[Extract to read — start]
Monroe County Court Judge John Connell shares his passion for scuba
Daily Record (Rochester, NY), Oct 12, 2004 by Nora A. Jones
I can't think of anything more relaxing than the silence and weightlessness experienced on a dive, Monroe County Court Judge John Connell noted as he discussed his passion for scuba diving. It is effortless to move, you see things that perhaps no other human has seen, and you have only the sound of air bubbles.
With 23 years of diving experience, he has enjoyed countless dives in both salt and fresh water.
Charting A Career Course
A Rochester native, Connell attended LeMoyne College in Syracuse, earning his undergraduate degree in history.
I was very interested in some type of foreign service and took the Foreign Service Test, he reflected. It seemed it would be beneficial to have a law degree for this type of work. I had no interest whatsoever in criminal law.
During his stint at Union College, Albany Law School, Connell became interested in trial work while serving as a student intern in the Schenectady District Attorney's Office.
In 1972, he clerked for (then-Family Court Judge) Howard A. Levine, who has since retired from the New York Court of Appeals. From there he briefly went to work for a law firm before joining the Schenectady DA's Office full time in 1974.
[Extract to read — finish]
[Data records — start]
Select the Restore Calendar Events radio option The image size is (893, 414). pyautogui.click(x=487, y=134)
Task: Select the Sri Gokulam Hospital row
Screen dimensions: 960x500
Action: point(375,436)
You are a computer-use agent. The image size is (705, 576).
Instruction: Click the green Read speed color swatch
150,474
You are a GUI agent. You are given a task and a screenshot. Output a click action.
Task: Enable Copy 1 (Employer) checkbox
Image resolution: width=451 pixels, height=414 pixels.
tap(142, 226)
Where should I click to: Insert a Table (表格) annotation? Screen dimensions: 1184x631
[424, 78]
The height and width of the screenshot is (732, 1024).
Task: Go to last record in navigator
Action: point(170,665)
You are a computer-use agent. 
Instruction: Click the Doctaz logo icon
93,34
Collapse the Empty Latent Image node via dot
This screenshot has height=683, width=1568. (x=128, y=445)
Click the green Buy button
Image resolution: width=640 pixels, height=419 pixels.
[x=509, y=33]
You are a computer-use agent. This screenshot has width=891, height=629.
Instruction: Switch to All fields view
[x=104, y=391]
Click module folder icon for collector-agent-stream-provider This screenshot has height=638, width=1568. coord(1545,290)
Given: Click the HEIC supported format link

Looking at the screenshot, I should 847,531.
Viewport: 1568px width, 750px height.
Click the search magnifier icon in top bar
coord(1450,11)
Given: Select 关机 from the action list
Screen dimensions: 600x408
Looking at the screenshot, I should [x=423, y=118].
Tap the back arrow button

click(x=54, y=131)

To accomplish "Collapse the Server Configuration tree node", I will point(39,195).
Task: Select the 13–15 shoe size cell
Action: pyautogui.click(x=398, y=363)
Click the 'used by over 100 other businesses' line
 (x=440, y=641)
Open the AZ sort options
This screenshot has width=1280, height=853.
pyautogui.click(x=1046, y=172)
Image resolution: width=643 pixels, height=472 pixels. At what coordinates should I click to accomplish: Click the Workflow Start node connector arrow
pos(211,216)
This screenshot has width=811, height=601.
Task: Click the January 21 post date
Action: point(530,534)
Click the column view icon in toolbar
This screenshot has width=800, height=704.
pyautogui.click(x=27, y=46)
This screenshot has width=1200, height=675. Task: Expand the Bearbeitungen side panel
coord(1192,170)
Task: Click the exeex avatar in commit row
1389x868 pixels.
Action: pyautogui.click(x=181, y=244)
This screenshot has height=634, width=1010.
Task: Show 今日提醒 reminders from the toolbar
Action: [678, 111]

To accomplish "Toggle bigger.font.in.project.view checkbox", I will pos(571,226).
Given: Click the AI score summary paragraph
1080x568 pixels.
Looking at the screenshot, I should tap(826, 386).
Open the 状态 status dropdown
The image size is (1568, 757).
[Data records — finish]
**What this exercise asks:**
a. Extract the passage of the article about Judge Connell from "Charting A Career" up to and including "time in 1974.".
b. Name every person mentioned by name in the article about Judge Connell.

**Solutions to each task:**
a.
Charting A Career Course
A Rochester native, Connell attended LeMoyne College in Syracuse, earning his undergraduate degree in history.
I was very interested in some type of foreign service and took the Foreign Service Test, he reflected. It seemed it would be beneficial to have a law degree for this type of work. I had no interest whatsoever in criminal law.
During his stint at Union College, Albany Law School, Connell became interested in trial work while serving as a student intern in the Schenectady District Attorney's Office.
In 1972, he clerked for (then-Family Court Judge) Howard A. Levine, who has since retired from the New York Court of Appeals. From there he briefly went to work for a law firm before joining the Schenectady DA's Office full time in 1974.

b. John Connell, Nora A. Jones, Howard A. Levine